There has been a spike in traffic and traffic related armed robberies in the metropolis in recent weeks.
In its just released November edition, the magazine, which described Lagos as being “among the most notoriously congested places in the world” blamed Mr. Ambode for managing to roll back some of the successes scored by his predecessor, Babatunde Fashola, in managing the ordinarily chaotic traffic in the metropolis.
“Yet the gridlock that Lagosians have suffered in recent weeks is noteworthy even by the city’s horrendous standards. Rush hours have lengthened, and vehicles back up at unusual hours along the bridges linking the mainland with an island business district. Safety concerns are mounting as armed robbers pillage stuck cars while police are far away. Security experts reckon this is symptomatic of a broader increase in organised crime under a new and less competent state government,” the magazine observes.
“The state’s former governor, Babatunde Fashola, who left office after elections in March, was lauded for improving traffic and security. He curbed dangerous motorbike taxis and brought local “area boys” (street children), under control. Cars were terrified into order by a state traffic agency, Lagos State Traffic Management Agency whose bribe-hungry officers flagged down offending drivers,” it explains.
However, it states that instead of tackling the problem head on, Mr Ambode has been blaming the rain and a gang up by officials of LASTMA for the worsening traffic.
The magazine says this is an indication that the governor is “weak”, “less competent” and “full of excuses.”

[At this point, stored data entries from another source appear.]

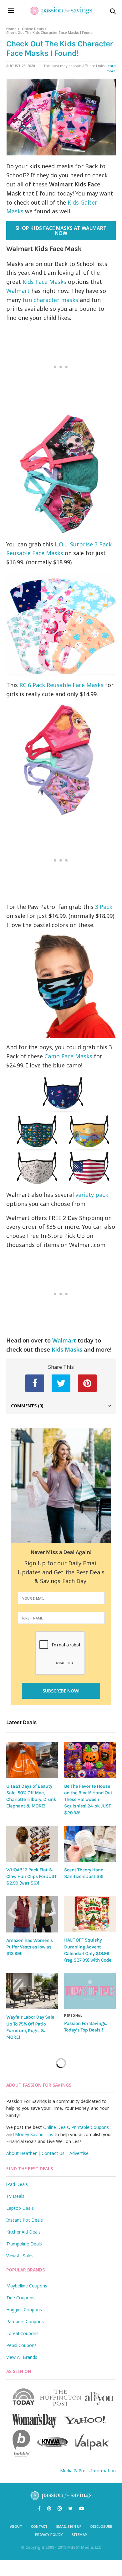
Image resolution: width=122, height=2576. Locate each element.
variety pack (91, 1194)
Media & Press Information (88, 2471)
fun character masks (50, 300)
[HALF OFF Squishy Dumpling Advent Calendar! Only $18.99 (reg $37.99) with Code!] (90, 1914)
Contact (39, 2526)
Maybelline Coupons (26, 2286)
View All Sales (19, 2256)
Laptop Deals (20, 2208)
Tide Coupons (20, 2298)
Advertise (79, 2153)
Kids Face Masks (44, 281)
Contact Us (53, 2153)
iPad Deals (17, 2184)
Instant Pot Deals (24, 2220)
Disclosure (101, 2526)
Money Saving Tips (34, 2134)
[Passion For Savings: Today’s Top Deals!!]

“Akinwunmi Ambode, is full of excuses, but few solutions, for the worsening gridlock. Traffic is always bad during the rains, he says. Nigerians are migrating to Lagos en masse in search of work in a worsening economy, his office adds. Yet the root of the problem is in policy: Mr Ambode cut the powers of traffic controllers by banning them from impounding cars. In retaliation, officers have refused to enforce the rule.
“Reform in a culture riddled with corruption is never easy. Mr Ambode’s office says the measure was intended to create a more “civil society”. Less fastidious types think it amounts to weakness, and would prefer that he focused on public transport instead.
“The biggest concern is that the gridlock is a sign of a breakdown in relations between security forces, government agencies and the new governor. If that is the case, there could be worse to come. That is bad news not only for Lagosians, but all Nigerians too.”